Can this SQL Query be optimized to run faster? - sql

I have an SQL Query (For SQL Server 2008 R2) that takes a very long time to complete. I was wondering if there was a better way of doing it?
SELECT #count = COUNT(Name)
FROM Table1 t
WHERE t.Name = #name AND t.Code NOT IN (SELECT Code FROM ExcludedCodes)
Table1 has around 90Million rows in it and is indexed by Name and Code.
ExcludedCodes only has around 30 rows in it.
This query is in a stored procedure and gets called around 40k times, the total time it takes the procedure to finish is 27 minutes.. I believe this is my biggest bottleneck because of the massive amount of rows it queries against and the number of times it does it.
So if you know of a good way to optimize this it would be greatly appreciated! If it cannot be optimized then I guess im stuck with 27 min...
EDIT
I changed the NOT IN to NOT EXISTS and it cut the time down to 10:59, so that alone is a massive gain on my part. I am still going to attempt to do the group by statement as suggested below but that will require a complete rewrite of the stored procedure and might take some time... (as I said before, im not the best at SQL but it is starting to grow on me. ^^)

In addition to workarounds to get the query itself to respond faster, have you considered maintaining a column in the table that tells whether it is in this set or not? It requires a lot of maintenance but if the ExcludedCodes table does not change often, it might be better to do that maintenance. For example you could add a BIT column:
ALTER TABLE dbo.Table1 ADD IsExcluded BIT;
Make it NOT NULL and default to 0. Then you could create a filtered index:
CREATE INDEX n ON dbo.Table1(name)
WHERE IsExcluded = 0;
Now you just have to update the table once:
UPDATE t
SET IsExcluded = 1
FROM dbo.Table1 AS t
INNER JOIN dbo.ExcludedCodes AS x
ON t.Code = x.Code;
And ongoing you'd have to maintain this with triggers on both tables. With this in place, your query becomes:
SELECT #Count = COUNT(Name)
FROM dbo.Table1 WHERE IsExcluded = 0;
EDIT
As for "NOT IN being slower than LEFT JOIN" here is a simple test I performed on only a few thousand rows:
EDIT 2
I'm not sure why this query wouldn't do what you're after, and be far more efficient than your 40K loop:
SELECT src.Name, COUNT(src.*)
FROM dbo.Table1 AS src
INNER JOIN #temptable AS t
ON src.Name = t.Name
WHERE src.Code NOT IN (SELECT Code FROM dbo.ExcludedCodes)
GROUP BY src.Name;
Or the LEFT JOIN equivalent:
SELECT src.Name, COUNT(src.*)
FROM dbo.Table1 AS src
INNER JOIN #temptable AS t
ON src.Name = t.Name
LEFT OUTER JOIN dbo.ExcludedCodes AS x
ON src.Code = x.Code
WHERE x.Code IS NULL
GROUP BY src.Name;
I would put money on either of those queries taking less than 27 minutes. I would even suggest that running both queries sequentially will be far faster than your one query that takes 27 minutes.
Finally, you might consider an indexed view. I don't know your table structure and whether your violate any of the restrictions but it is worth investigating IMHO.

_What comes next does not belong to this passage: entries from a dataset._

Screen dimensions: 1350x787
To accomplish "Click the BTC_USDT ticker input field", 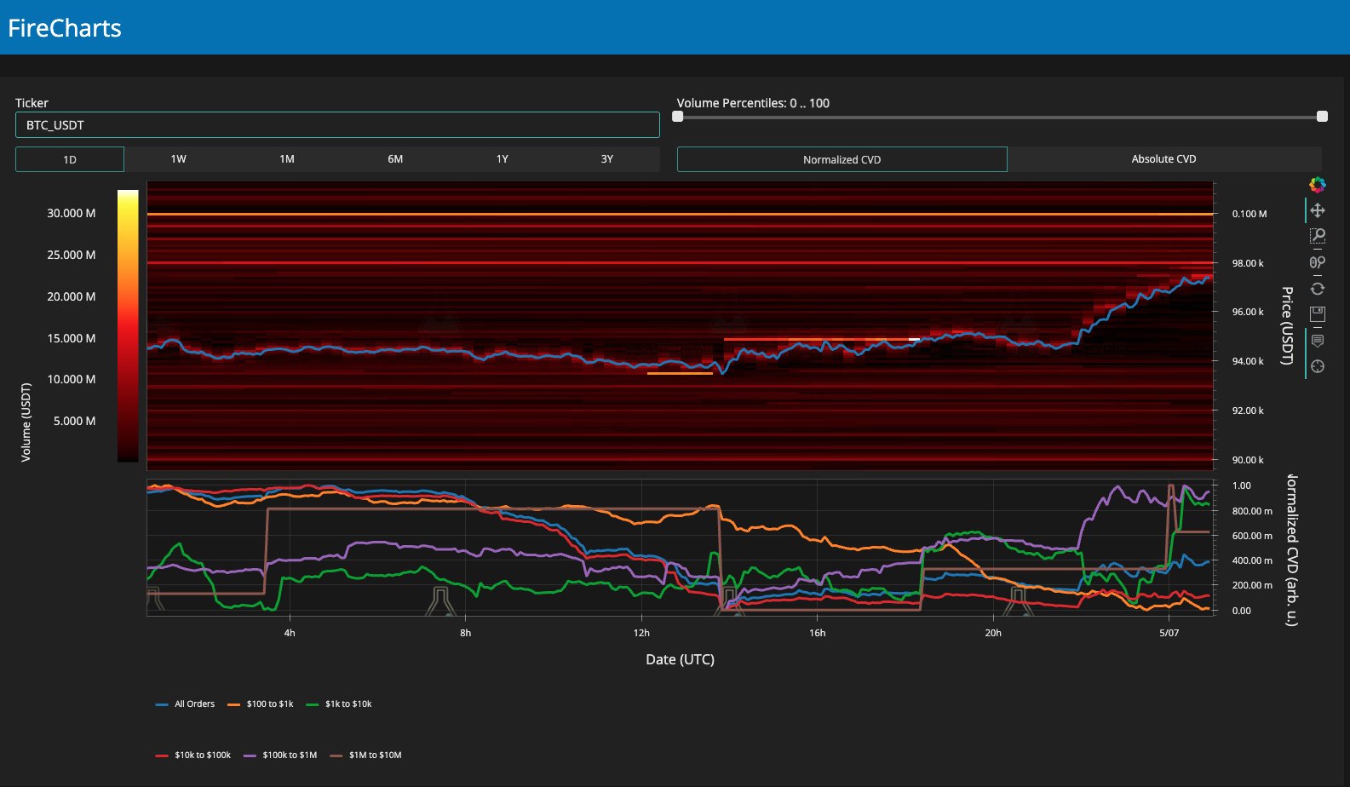I will coord(337,125).
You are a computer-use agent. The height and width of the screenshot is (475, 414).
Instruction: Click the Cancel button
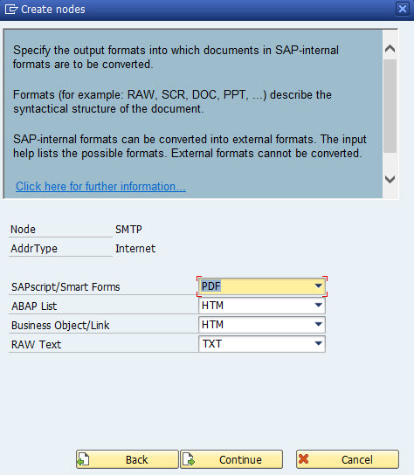tap(348, 459)
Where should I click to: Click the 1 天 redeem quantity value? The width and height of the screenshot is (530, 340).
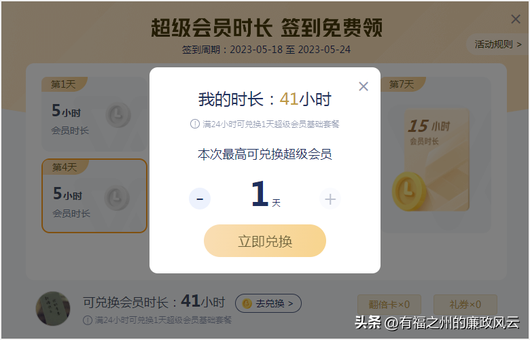pyautogui.click(x=266, y=194)
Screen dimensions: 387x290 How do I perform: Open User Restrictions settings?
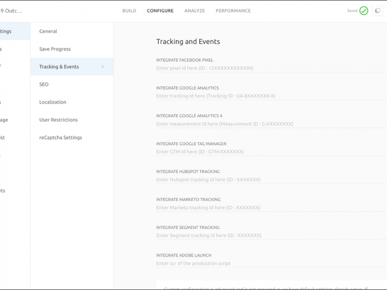coord(58,120)
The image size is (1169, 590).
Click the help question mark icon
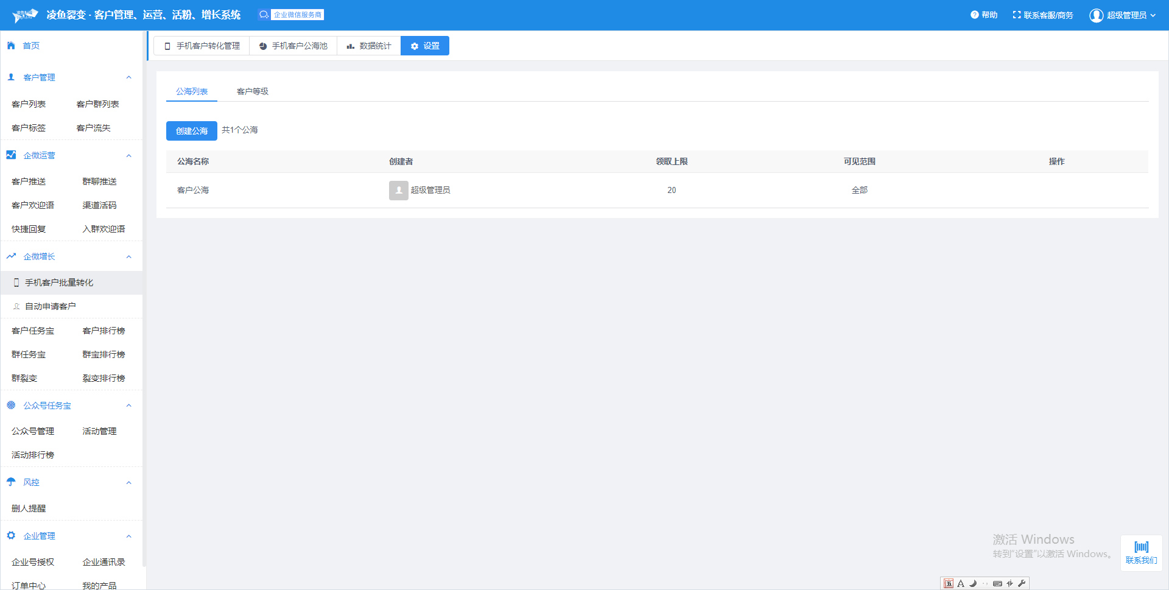pos(974,15)
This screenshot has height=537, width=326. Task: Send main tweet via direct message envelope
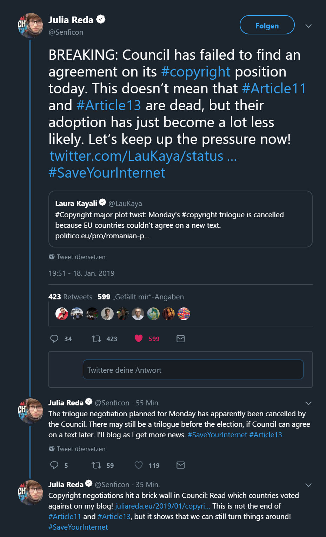180,338
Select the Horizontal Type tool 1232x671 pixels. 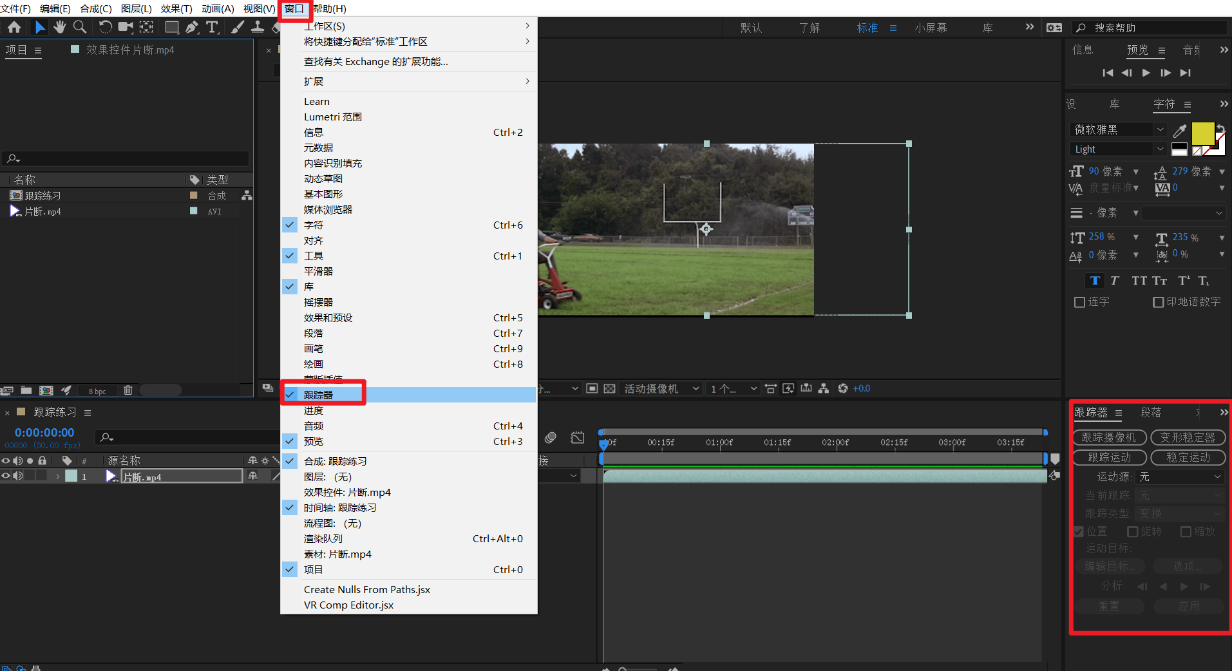[212, 27]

You say this gets called around 40K times. WHy? Is it in a cursor? If so do you really need a cursor. Couldn't you put the values you want for #name in a temp table and index it and then join to it?
select t.name, count(t.name)
from table t
join #name n on t.name = n.name
where NOT EXISTS (SELECT Code FROM ExcludedCodes WHERE Code = t.code)
group by t.name
That might get you all your results in one query and is almost certainly faster than 40K separate queries. Of course if you need the count of all the names, it's even simpleer
select t.name, count(t.name)
from table t
NOT EXISTS (SELECT Code FROM ExcludedCodes WHERE Code = t
group by t.name

NOT EXISTS typically performs better than NOT IN, but you should test it on your system.
SELECT #count = COUNT(Name)
FROM Table1 t
WHERE t.Name = #name AND NOT EXISTS (SELECT 1 FROM ExcludedCodes e WHERE e.Code = t.Code)
Without knowing more about your query it's tough to supply concrete optimization suggestions (i.e. code suitable for copy/paste). Does it really need to run 40,000 times? Sounds like your stored procedure needs reworking, if that's feasible. You could exec the above once at the start of the proc and insert the results in a temp table, which can keep the indexes from Table1, and then join on that instead of running this query.
This particular bit might not even be the bottleneck that makes your query run 27 minutes. For example, are you using a cursor over those 90 million rows, or scalar valued UDFs in your WHERE clauses?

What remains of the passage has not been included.